Exercise instructions
Report back every line below that carries the word "Interview".

Stored data:
__________

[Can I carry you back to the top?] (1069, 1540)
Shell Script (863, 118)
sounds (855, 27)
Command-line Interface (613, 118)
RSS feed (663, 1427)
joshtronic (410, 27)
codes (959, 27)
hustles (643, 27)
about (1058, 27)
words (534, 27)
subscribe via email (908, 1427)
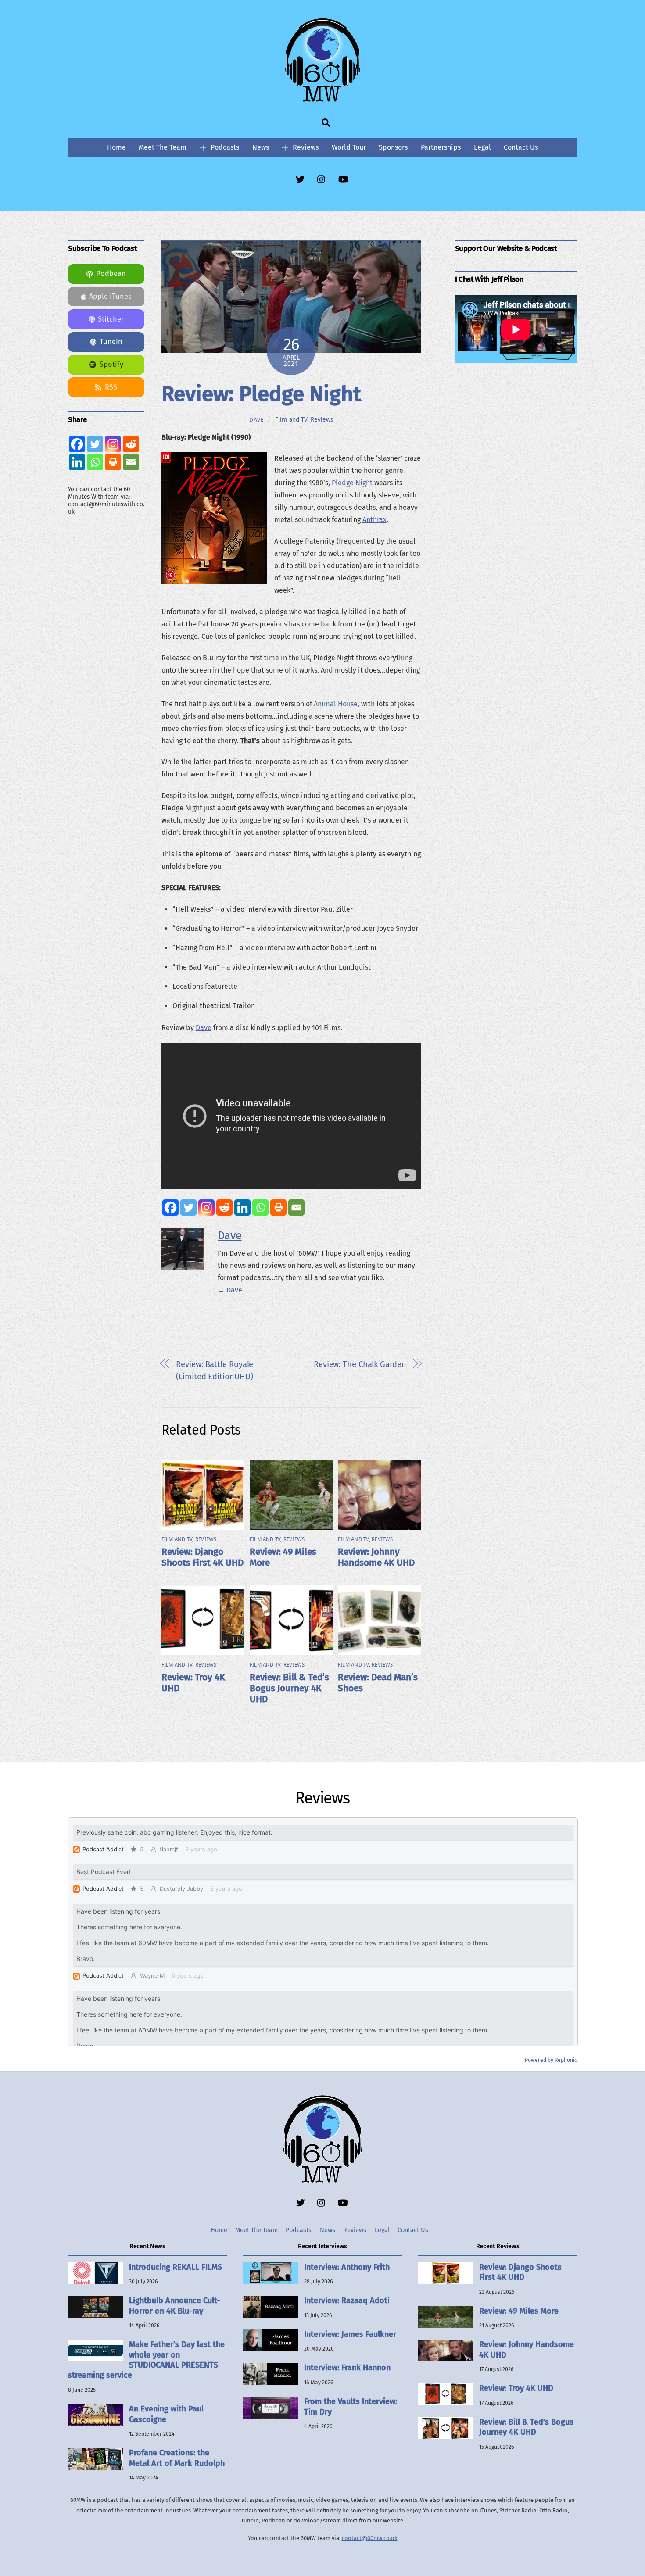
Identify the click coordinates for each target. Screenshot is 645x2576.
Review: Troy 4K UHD (516, 2388)
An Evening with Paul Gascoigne (166, 2414)
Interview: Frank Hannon (347, 2367)
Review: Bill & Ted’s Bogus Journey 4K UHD (289, 1688)
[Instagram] (206, 1207)
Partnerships (441, 147)
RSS (111, 387)
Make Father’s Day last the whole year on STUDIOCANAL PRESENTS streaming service (146, 2360)
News (260, 147)
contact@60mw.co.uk (370, 2538)
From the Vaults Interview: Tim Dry (350, 2406)
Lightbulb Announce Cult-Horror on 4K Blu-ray (174, 2305)
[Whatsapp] (260, 1207)
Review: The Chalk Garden (360, 1364)
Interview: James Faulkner (350, 2334)
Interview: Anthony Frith (347, 2267)
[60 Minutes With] (322, 100)
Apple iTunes (110, 296)
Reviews (305, 147)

__________

Answer below
Interview: Frank Hannon (347, 2367)
From the Vaults Interview: Tim Dry (350, 2406)
Interview: James Faulkner (350, 2334)
Interview: Anthony Frith (347, 2267)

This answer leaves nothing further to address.